#### Stated problem 1:
List every customer of Attendware named in the Attendware article below.
#### Stated problem 2:
Return the passage from the Attendware article below, starting at "Greg Skloot’s Boston" and ending at "attendance trends, week-to-week.".

— Start Text block —

Friday, July 12, 2013

Attendance 2.0

Jul 12, 2013
Startups & Venture Capital

Attendware: Making attendance count

Taryn Plumb, Special to the Journal 

Greg Skloot’s Boston startup Attendware offers digital sign-in for events, providing organizers real-time analytics on attendees.

 
Sandie Allen

At the regular weekly meetings of the Entrepreneurs Club at Northeastern University, Greg Skloot remembers looking out at a mass of faces and thinking, “I don’t know any of these people.”
So, he decided to design a way to find out. The initial result was the simply-titled “Signin App” — students, upon entering, would provide their name, major and graduation year. Club leadership could then track attendance trends, week-to-week.
First developed by Skloot at Northeastern in September 2012, that initial application has since evolved into a broader software offering for event management. And Skloot’s Boston startup, Attendware, is now commercializing the software.
“There’s a white space in the events world around making some of these on-site processes, like attendance and name tags, work more smoothly,” said Skloot, who graduated from Northeastern in 2012 with a bachelor’s degree in business administration.
Founded in March, Attendware is backed by a $1 million Series A round from .406 Ventures, announced in late June. It counts among its customers Northeastern, Mount Holyoke College and MassChallenge, with several other contracts pending, according to Skloot. Attendware earns revenue from annual licenses for the software.

— End Text block —
— Start Supplied information —

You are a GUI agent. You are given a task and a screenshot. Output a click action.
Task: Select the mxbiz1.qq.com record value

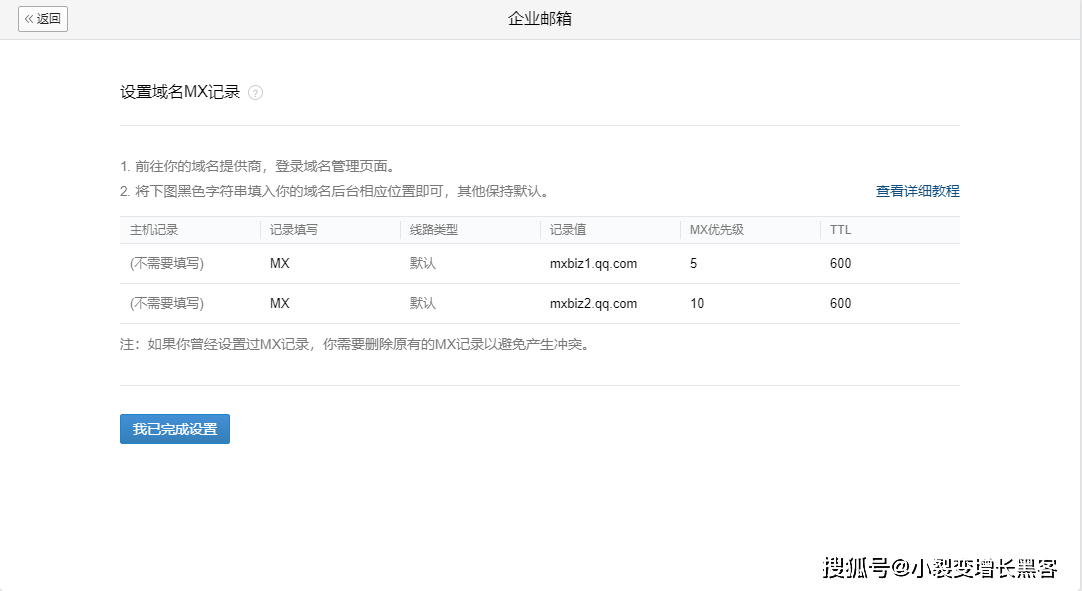pos(593,264)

— End Supplied information —

#### Final answer 1:
Northeastern, Mount Holyoke College, MassChallenge

#### Final answer 2:
Greg Skloot’s Boston startup Attendware offers digital sign-in for events, providing organizers real-time analytics on attendees.

 
Sandie Allen

At the regular weekly meetings of the Entrepreneurs Club at Northeastern University, Greg Skloot remembers looking out at a mass of faces and thinking, “I don’t know any of these people.”
So, he decided to design a way to find out. The initial result was the simply-titled “Signin App” — students, upon entering, would provide their name, major and graduation year. Club leadership could then track attendance trends, week-to-week.